厚生労働省によれば、日本人女性の平均寿命は86.99歳であり、閉経後の人生も長い。しかし、閉経後は女性ホルモンの低下により内臓脂肪が増え、それに伴う血糖上昇、いわゆるメタボ化のリスクが高まることが知られているが、この現象の背景にある分子メカニズムは十分に解明されていない。また近年、腸内細菌が、食物の消化活動のみならず、さまざまな疾患の原因となることが明らかになっている。例えば、肥満者の腸内細菌を移植されたマウスは、痩身者の腸内細菌を移植されたマウスよりも有意に太る。
麻生准教授らの研究グループは、閉経女性のモデルである卵巣摘出マウスの腸内フローラを解析し、いわゆる「デブ菌」と呼ばれるファーミキューテス門に属する細菌が腸内に増加し、痩せ型の人に多く存在するバクテロイデーテス門に属する細菌が減少することを見出した。このマウスは、内臓脂肪、皮下脂肪の蓄積による肥満に至り、血糖値が上昇する。ところがこのマウスに、高い抗酸化力を有し、身体のさまざまな疾患に対する治療効果が挙げられている、プロアントシアニジンを多く含むブドウ種子エキスを連日摂取させたところ、ファーミキューテス門細菌の増加とバクテロイデーテス門細菌の減少が抑制され、肥満指数とよばれるファーミキューテス門/バクテロイデーテス門比(F/B比)が改善された。これに伴い、内臓脂肪、皮下脂肪の蓄積が共に抑制されたという。

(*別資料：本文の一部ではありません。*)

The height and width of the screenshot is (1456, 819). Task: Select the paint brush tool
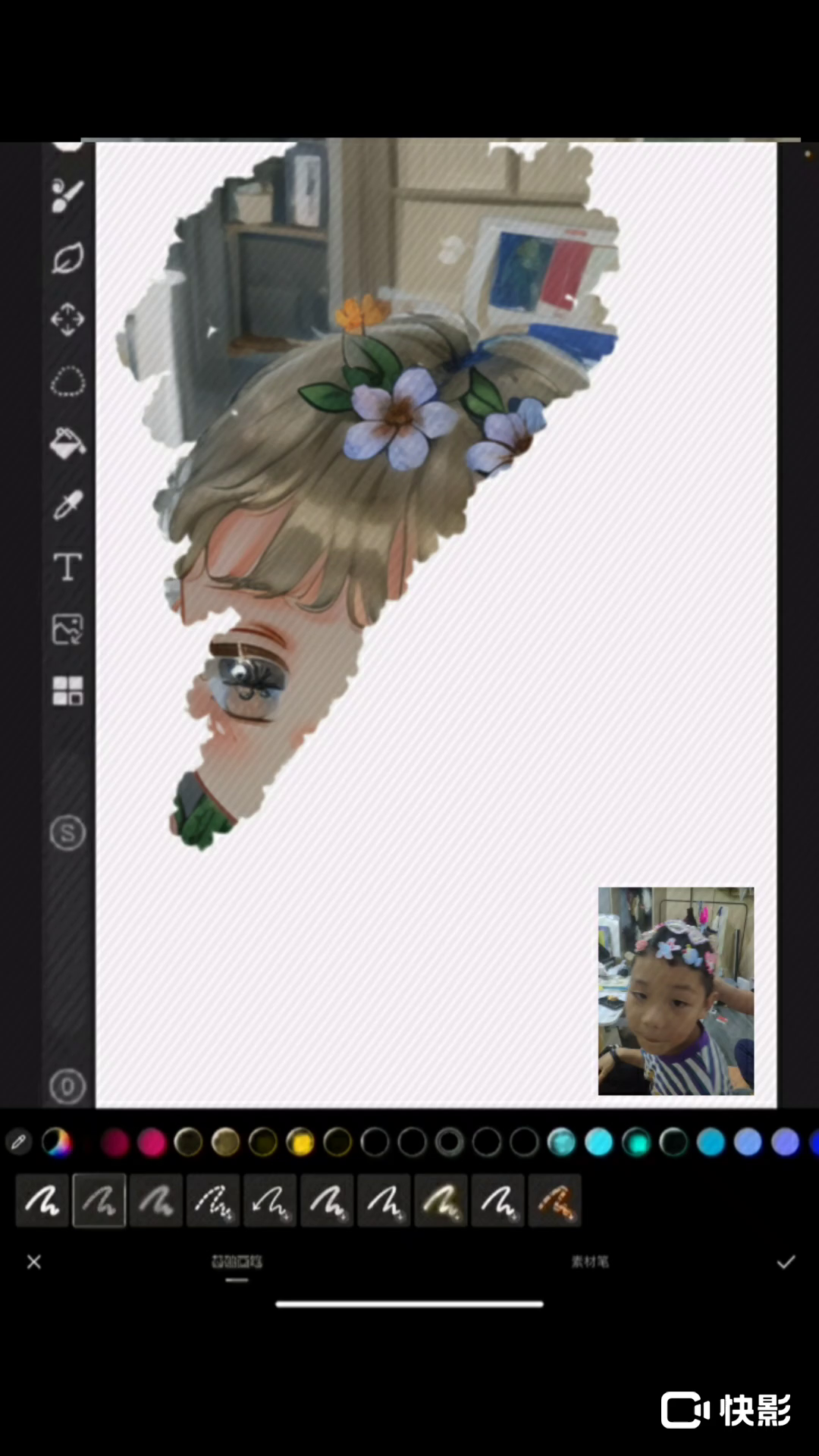(67, 196)
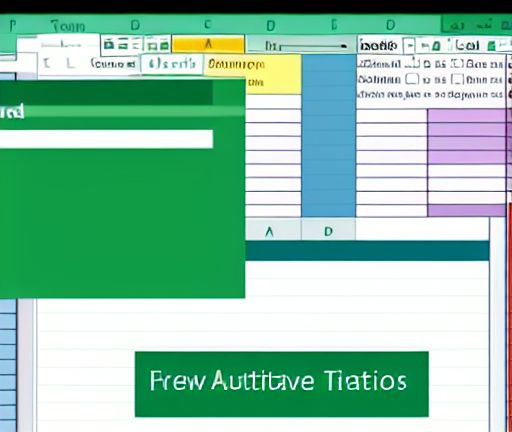Click the fourth green toolbar icon

[x=152, y=45]
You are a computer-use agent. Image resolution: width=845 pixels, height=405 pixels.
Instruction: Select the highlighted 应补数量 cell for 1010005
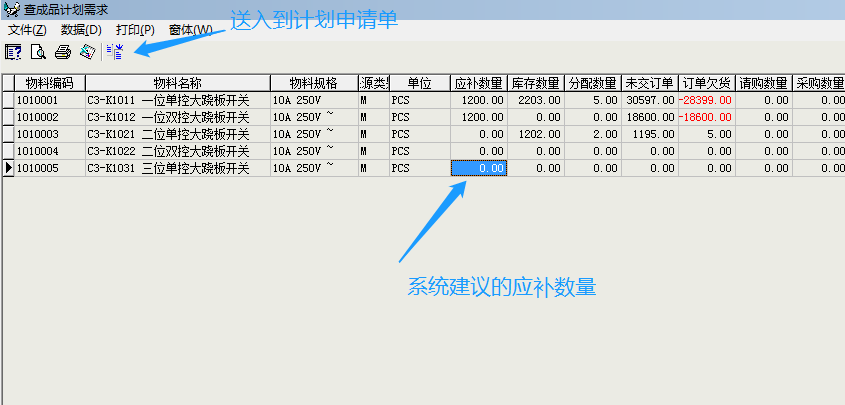478,168
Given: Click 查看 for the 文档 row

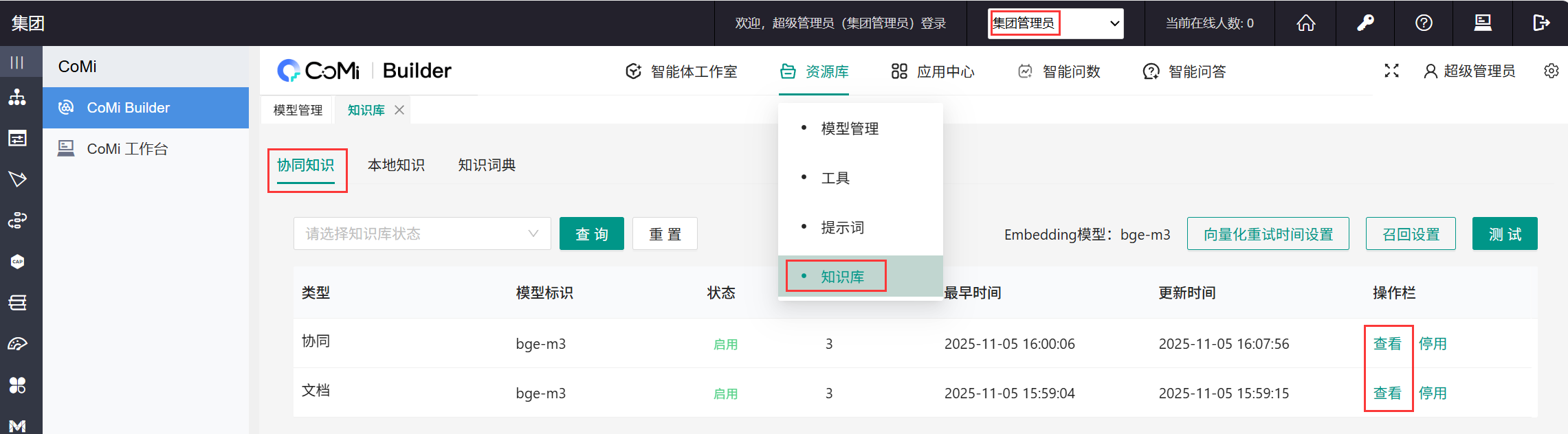Looking at the screenshot, I should tap(1387, 393).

内臓脂肪の蓄積は血糖値上昇の原因となるが、ブドウ種子エキスの投与によって、糖負荷試験時の血糖値も改善された。一方、ブドウ種子エキス投与による、餌の摂取量、筋肉重量や内臓重量への影響は認められなかった。このことから、ブドウ種子エキスは、閉経後の女性の腸内フローラを改善し、メタボ化を予防する機能性食品である可能性が非常に高いと結論付けた。